The Musica Universalis stretches the idea of music, in the same way that describing courtship as a "dance" stretches the idea of dance. As such, your hope to find melody in there is optimistic at best.
Middle C - C4 - is 261.62 Hz; that is 261.62 vibrations per second. C-1 is 8.17 Hz, which you get by halving the frequency 5 times. It's inaudible, but it can still be considered a C.
Halve C-1 another 19 times, to get C-20, and you'll find it's 1.34 vibrations a day. Still a C. Very far from being audible to humans.
Some kind of superbeing who could sense the motion of planets, and experienced time on a larger scale than us, might sense a hum like that from the rotation of an earth-like planet.
But more practically, an astronomer can get satisfaction from their perception that the stars, planets, moons, and so on, are following patterns. It is music only in a metaphorical sense.
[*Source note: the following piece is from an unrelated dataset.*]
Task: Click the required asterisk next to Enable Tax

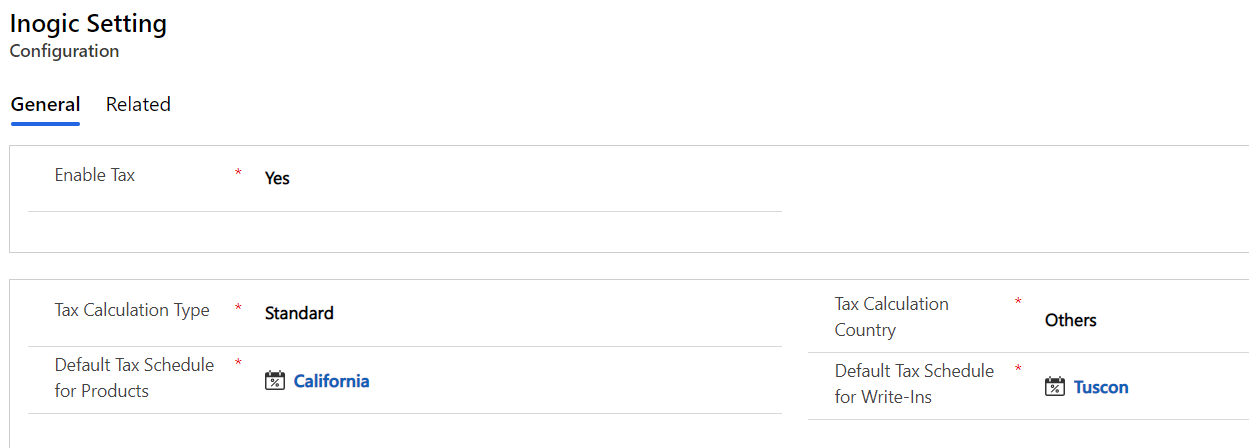Action: click(238, 173)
Earth's spin, 1 per day, is somewhere between F# and G. Earth's rotation around the sun, once a year, is between C and C#. The ocean tides of earth, influenced by the complex interplay of the moon's orbit and the inertia of water, no doubt have an interesting harmonic structure.
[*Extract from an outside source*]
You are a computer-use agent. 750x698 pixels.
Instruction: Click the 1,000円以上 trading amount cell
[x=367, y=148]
As you've read - you can find a number of frequencies for all sorts of heavenly bodies.
Here's one way you might convert this into sound that a human can hear:
- Pick a point or a path in space
- Pick a multiplication factor, to bring whatever frequencies you're using, into the human hearing range.
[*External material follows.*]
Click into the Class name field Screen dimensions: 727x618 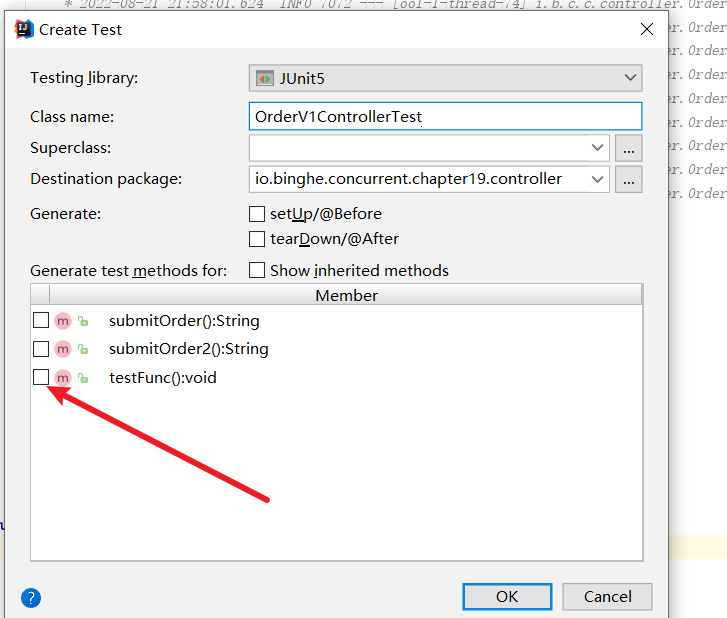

- Invent a way to derive the "loudness" of a particular body, from that point. Probably based on distance and size.
- Play a hum made up of the various frequency properties of that body, multiplied by your chosen factor, at the loudness for that moment.
- Have the various hums change as the heavenly bodies (probably also sped up) move around.
So, for example, you might simulate the "music" "heard" by a comet in an elliptical orbit of the sun. The hum of the sun will be ever present, but will get louder when you're closer to it. As you approach a planet, its higher-pitched hum will fade in, along with the pulse of its moons orbiting, then fade away as you move away.
Whether this will be a pleasant sound, is another matter. I suspect it will be discordant and boring, if judged by the standards of tonal music popular with modern humans.